Stored data
______

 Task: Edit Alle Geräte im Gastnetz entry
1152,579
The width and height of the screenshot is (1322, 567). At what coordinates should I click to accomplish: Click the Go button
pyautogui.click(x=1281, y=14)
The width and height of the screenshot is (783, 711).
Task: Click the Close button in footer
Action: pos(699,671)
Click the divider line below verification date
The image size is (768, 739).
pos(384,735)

______

BRIEF: With the line that contains "The width and height of the screenshot is (1322, 567)." as your start, reproduce the data above exactly through its last line, and nothing before that start.

OUTPUT OF THE EXERCISE:
The width and height of the screenshot is (1322, 567). At what coordinates should I click to accomplish: Click the Go button
pyautogui.click(x=1281, y=14)
The width and height of the screenshot is (783, 711).
Task: Click the Close button in footer
Action: pos(699,671)
Click the divider line below verification date
The image size is (768, 739).
pos(384,735)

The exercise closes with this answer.